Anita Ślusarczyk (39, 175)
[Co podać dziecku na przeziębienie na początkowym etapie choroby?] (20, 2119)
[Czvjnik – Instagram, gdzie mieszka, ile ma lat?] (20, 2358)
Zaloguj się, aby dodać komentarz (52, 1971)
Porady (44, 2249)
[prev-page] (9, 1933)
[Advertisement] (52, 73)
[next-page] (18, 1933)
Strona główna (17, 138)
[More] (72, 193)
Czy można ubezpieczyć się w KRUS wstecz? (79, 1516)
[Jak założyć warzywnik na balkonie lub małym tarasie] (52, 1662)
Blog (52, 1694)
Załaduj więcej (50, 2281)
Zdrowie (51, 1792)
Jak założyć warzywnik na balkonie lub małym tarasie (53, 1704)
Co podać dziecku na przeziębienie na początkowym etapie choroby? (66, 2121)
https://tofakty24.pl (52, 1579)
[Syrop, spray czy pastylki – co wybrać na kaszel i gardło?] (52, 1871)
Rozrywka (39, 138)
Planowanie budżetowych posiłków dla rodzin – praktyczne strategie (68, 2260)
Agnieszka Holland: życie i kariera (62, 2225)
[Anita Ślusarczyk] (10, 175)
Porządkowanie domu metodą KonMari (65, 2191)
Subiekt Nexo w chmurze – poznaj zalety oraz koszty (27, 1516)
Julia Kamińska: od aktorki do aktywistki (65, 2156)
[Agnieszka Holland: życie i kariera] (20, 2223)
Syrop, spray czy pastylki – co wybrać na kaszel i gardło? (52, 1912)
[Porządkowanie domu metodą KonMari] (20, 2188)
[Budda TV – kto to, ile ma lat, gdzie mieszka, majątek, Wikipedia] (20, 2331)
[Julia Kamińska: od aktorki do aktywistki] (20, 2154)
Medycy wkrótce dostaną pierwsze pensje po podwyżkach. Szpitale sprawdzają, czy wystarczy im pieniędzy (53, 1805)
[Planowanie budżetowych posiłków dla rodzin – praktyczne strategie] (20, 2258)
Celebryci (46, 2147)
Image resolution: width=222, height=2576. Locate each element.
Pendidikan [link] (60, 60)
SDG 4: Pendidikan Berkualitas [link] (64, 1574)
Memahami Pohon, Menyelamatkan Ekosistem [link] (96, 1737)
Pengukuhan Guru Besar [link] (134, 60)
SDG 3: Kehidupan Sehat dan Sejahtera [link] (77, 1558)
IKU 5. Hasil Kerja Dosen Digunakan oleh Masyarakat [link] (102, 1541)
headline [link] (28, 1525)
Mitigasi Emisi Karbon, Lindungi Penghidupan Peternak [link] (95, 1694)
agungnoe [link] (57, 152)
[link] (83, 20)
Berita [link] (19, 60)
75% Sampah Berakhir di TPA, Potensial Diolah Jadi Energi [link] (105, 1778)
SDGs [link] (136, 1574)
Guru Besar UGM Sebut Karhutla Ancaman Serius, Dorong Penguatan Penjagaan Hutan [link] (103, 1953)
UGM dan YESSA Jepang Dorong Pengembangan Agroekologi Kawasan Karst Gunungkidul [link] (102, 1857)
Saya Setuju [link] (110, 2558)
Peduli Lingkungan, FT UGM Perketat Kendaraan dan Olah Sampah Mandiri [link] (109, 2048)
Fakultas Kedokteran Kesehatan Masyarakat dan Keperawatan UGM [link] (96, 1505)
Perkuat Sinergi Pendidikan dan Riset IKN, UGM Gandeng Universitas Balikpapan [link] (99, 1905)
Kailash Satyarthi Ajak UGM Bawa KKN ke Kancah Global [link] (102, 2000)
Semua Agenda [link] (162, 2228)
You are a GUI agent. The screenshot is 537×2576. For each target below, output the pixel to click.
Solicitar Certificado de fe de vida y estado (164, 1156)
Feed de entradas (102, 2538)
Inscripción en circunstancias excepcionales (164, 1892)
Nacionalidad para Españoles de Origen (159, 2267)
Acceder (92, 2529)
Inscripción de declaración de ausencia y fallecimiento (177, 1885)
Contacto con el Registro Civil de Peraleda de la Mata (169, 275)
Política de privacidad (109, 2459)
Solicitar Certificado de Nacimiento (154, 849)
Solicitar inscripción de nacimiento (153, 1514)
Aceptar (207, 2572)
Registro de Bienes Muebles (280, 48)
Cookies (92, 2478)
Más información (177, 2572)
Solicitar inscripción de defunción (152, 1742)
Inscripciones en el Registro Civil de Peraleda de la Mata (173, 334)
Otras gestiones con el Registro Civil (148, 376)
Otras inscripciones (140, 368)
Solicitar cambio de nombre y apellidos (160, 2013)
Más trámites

> **The task**:
From the line holding "[More] (72, 193)" to the line holding "Memahami Pohon, Menyelamatkan", inclusive, restate each line above exactly as written.

> **Solution for this task**:
[More] (72, 193)
Czy można ubezpieczyć się w KRUS wstecz? (79, 1516)
[Jak założyć warzywnik na balkonie lub małym tarasie] (52, 1662)
Blog (52, 1694)
Załaduj więcej (50, 2281)
Zdrowie (51, 1792)
Jak założyć warzywnik na balkonie lub małym tarasie (53, 1704)
Co podać dziecku na przeziębienie na początkowym etapie choroby? (66, 2121)
https://tofakty24.pl (52, 1579)
[Syrop, spray czy pastylki – co wybrać na kaszel i gardło?] (52, 1871)
Rozrywka (39, 138)
Planowanie budżetowych posiłków dla rodzin – praktyczne strategie (68, 2260)
Agnieszka Holland: życie i kariera (62, 2225)
[Anita Ślusarczyk] (10, 175)
Porządkowanie domu metodą KonMari (65, 2191)
Subiekt Nexo w chmurze – poznaj zalety oraz koszty (27, 1516)
Julia Kamińska: od aktorki do aktywistki (65, 2156)
[Agnieszka Holland: życie i kariera] (20, 2223)
Syrop, spray czy pastylki – co wybrać na kaszel i gardło? (52, 1912)
[Porządkowanie domu metodą KonMari] (20, 2188)
[Budda TV – kto to, ile ma lat, gdzie mieszka, majątek, Wikipedia] (20, 2331)
[Julia Kamińska: od aktorki do aktywistki] (20, 2154)
Medycy wkrótce dostaną pierwsze pensje po podwyżkach. Szpitale sprawdzają, czy wystarczy im pieniędzy (53, 1805)
[Planowanie budżetowych posiłków dla rodzin – praktyczne strategie] (20, 2258)
Celebryci (46, 2147)
Image resolution: width=222, height=2576. Locate each element.
Pendidikan [link] (60, 60)
SDG 4: Pendidikan Berkualitas [link] (64, 1574)
Memahami Pohon, Menyelamatkan Ekosistem [link] (96, 1737)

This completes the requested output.